• **DATA RECORDS**
-*-*-

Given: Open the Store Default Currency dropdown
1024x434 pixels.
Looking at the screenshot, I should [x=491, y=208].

-*-*-

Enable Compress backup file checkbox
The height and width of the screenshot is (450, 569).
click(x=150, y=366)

-*-*-

• **EXERCISE DESCRIPTION**
Output the rows once more without alteration, starting from the line containing "Enable Compress backup file checkbox" up to and including the line containing "click(x=150, y=366)".

• **RESPONSE TO THIS TASK**
Enable Compress backup file checkbox
The height and width of the screenshot is (450, 569).
click(x=150, y=366)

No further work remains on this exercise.